=== Data section ===
○ ○ ○ ○ ○ ○ ○
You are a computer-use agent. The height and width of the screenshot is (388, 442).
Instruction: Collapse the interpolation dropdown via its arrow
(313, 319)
○ ○ ○ ○ ○ ○ ○
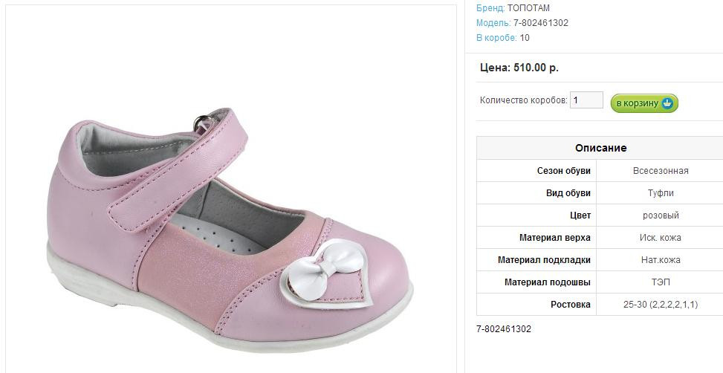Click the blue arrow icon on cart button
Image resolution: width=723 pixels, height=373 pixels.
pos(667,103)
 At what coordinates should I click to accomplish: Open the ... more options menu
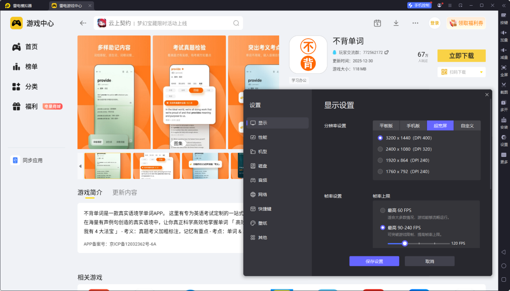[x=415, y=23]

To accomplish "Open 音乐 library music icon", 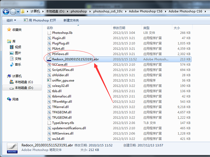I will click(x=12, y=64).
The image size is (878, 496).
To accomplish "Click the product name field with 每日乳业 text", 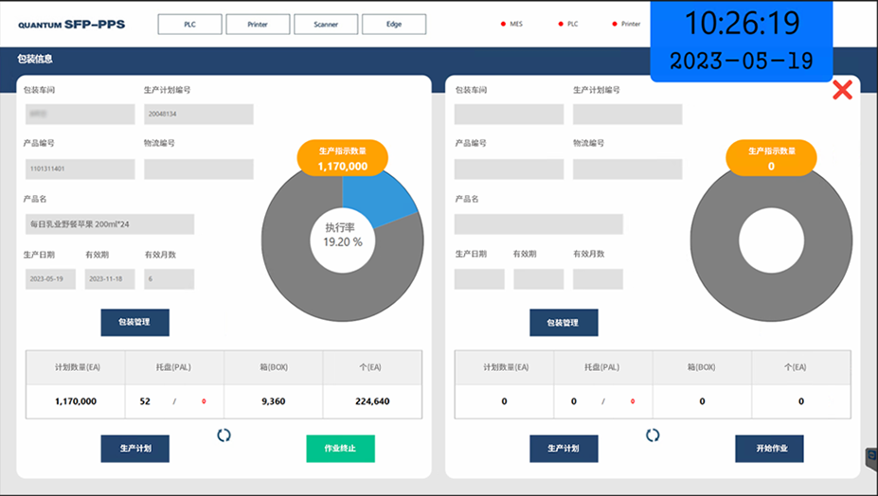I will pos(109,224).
○ ○ ○ ○ ○ ○ ○
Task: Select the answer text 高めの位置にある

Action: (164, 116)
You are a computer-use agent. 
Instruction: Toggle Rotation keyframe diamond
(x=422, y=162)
○ ○ ○ ○ ○ ○ ○
=== Short problem ===
Rewrite the records from the line holding "Task: Select the answer text 高めの位置にある" through the line holding "(x=422, y=162)", inclusive, and include the requests unchanged. Multiply every coordinate in the answers by 0.25 and round each result to a whole number, rounding halves up.

=== Output below ===
Task: Select the answer text 高めの位置にある

Action: (41, 29)
You are a computer-use agent. 
Instruction: Toggle Rotation keyframe diamond
(x=106, y=41)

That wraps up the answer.